**ACTIVITY:**
Nothing in the data may be changed; retype all of it.

►

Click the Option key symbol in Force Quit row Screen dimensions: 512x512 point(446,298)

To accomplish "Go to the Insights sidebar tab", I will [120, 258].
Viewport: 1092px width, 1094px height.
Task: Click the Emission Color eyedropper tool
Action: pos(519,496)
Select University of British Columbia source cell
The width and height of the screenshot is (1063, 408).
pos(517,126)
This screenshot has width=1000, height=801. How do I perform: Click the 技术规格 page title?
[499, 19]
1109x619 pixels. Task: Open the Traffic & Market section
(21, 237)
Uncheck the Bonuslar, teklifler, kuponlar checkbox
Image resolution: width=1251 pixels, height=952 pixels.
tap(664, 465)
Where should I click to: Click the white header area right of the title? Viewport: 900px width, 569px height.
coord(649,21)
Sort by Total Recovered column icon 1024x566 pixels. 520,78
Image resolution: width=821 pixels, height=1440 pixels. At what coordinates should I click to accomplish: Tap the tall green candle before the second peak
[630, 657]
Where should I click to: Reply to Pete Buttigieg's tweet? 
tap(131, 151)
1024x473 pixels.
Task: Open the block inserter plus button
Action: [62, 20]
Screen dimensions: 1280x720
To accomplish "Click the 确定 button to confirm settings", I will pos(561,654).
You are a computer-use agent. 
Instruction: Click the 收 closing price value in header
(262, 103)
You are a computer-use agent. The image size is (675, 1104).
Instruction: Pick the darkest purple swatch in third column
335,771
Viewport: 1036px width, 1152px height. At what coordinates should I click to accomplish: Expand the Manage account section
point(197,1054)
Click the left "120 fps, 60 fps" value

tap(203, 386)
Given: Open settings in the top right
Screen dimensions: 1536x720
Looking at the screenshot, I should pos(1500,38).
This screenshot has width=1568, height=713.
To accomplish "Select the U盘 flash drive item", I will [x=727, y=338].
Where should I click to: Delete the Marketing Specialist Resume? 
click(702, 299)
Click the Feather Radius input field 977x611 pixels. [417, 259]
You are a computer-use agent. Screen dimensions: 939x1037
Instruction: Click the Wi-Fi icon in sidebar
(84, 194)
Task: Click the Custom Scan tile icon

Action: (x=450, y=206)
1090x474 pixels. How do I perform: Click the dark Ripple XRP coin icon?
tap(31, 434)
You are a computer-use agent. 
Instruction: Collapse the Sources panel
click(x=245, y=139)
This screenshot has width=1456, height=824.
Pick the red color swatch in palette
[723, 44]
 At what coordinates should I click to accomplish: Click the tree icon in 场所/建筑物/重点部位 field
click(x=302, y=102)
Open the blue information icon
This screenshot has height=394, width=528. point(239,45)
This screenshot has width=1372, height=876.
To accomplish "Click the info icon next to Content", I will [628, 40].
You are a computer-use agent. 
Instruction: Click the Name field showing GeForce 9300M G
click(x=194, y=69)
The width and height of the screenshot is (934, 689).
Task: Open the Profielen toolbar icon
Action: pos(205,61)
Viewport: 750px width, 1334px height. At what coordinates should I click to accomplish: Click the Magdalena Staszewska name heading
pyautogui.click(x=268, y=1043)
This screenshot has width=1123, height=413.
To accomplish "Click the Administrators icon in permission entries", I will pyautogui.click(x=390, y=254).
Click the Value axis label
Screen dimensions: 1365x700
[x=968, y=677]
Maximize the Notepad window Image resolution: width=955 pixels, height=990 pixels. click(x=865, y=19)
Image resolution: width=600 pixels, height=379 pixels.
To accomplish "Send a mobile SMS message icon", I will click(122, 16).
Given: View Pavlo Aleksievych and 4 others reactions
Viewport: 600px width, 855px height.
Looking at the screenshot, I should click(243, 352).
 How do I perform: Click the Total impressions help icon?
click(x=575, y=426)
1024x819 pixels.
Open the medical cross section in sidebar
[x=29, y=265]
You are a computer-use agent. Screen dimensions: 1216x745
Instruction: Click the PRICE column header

◄

**SOLUTION TO THIS PROBLEM:**
Click the Option key symbol in Force Quit row Screen dimensions: 512x512 point(446,298)

To accomplish "Go to the Insights sidebar tab", I will [120, 258].
Viewport: 1092px width, 1094px height.
Task: Click the Emission Color eyedropper tool
Action: pos(519,496)
Select University of British Columbia source cell
The width and height of the screenshot is (1063, 408).
pos(517,126)
This screenshot has width=1000, height=801. How do I perform: Click the 技术规格 page title?
[499, 19]
1109x619 pixels. Task: Open the Traffic & Market section
(21, 237)
Uncheck the Bonuslar, teklifler, kuponlar checkbox
Image resolution: width=1251 pixels, height=952 pixels.
tap(664, 465)
Where should I click to: Click the white header area right of the title? Viewport: 900px width, 569px height.
coord(649,21)
Sort by Total Recovered column icon 1024x566 pixels. 520,78
Image resolution: width=821 pixels, height=1440 pixels. At what coordinates should I click to accomplish: Tap the tall green candle before the second peak
[630, 657]
Where should I click to: Reply to Pete Buttigieg's tweet? 
tap(131, 151)
1024x473 pixels.
Task: Open the block inserter plus button
Action: [62, 20]
Screen dimensions: 1280x720
To accomplish "Click the 确定 button to confirm settings", I will pos(561,654).
You are a computer-use agent. 
Instruction: Click the 收 closing price value in header
(262, 103)
You are a computer-use agent. The image size is (675, 1104).
Instruction: Pick the darkest purple swatch in third column
335,771
Viewport: 1036px width, 1152px height. At what coordinates should I click to accomplish: Expand the Manage account section
point(197,1054)
Click the left "120 fps, 60 fps" value

tap(203, 386)
Given: Open settings in the top right
Screen dimensions: 1536x720
Looking at the screenshot, I should pos(1500,38).
This screenshot has width=1568, height=713.
To accomplish "Select the U盘 flash drive item", I will [x=727, y=338].
Where should I click to: Delete the Marketing Specialist Resume? 
click(702, 299)
Click the Feather Radius input field 977x611 pixels. [417, 259]
You are a computer-use agent. Screen dimensions: 939x1037
Instruction: Click the Wi-Fi icon in sidebar
(84, 194)
Task: Click the Custom Scan tile icon

Action: (x=450, y=206)
1090x474 pixels. How do I perform: Click the dark Ripple XRP coin icon?
tap(31, 434)
You are a computer-use agent. 
Instruction: Collapse the Sources panel
click(x=245, y=139)
This screenshot has width=1456, height=824.
Pick the red color swatch in palette
[723, 44]
 At what coordinates should I click to accomplish: Click the tree icon in 场所/建筑物/重点部位 field
click(x=302, y=102)
Open the blue information icon
This screenshot has height=394, width=528. point(239,45)
This screenshot has width=1372, height=876.
To accomplish "Click the info icon next to Content", I will [628, 40].
You are a computer-use agent. 
Instruction: Click the Name field showing GeForce 9300M G
click(x=194, y=69)
The width and height of the screenshot is (934, 689).
Task: Open the Profielen toolbar icon
Action: pos(205,61)
Viewport: 750px width, 1334px height. At what coordinates should I click to accomplish: Click the Magdalena Staszewska name heading
pyautogui.click(x=268, y=1043)
This screenshot has width=1123, height=413.
To accomplish "Click the Administrators icon in permission entries", I will pyautogui.click(x=390, y=254).
Click the Value axis label
Screen dimensions: 1365x700
[x=968, y=677]
Maximize the Notepad window Image resolution: width=955 pixels, height=990 pixels. click(x=865, y=19)
Image resolution: width=600 pixels, height=379 pixels.
To accomplish "Send a mobile SMS message icon", I will click(122, 16).
Given: View Pavlo Aleksievych and 4 others reactions
Viewport: 600px width, 855px height.
Looking at the screenshot, I should click(243, 352).
 How do I perform: Click the Total impressions help icon?
click(x=575, y=426)
1024x819 pixels.
Open the medical cross section in sidebar
[x=29, y=265]
You are a computer-use agent. Screen dimensions: 1216x745
Instruction: Click the PRICE column header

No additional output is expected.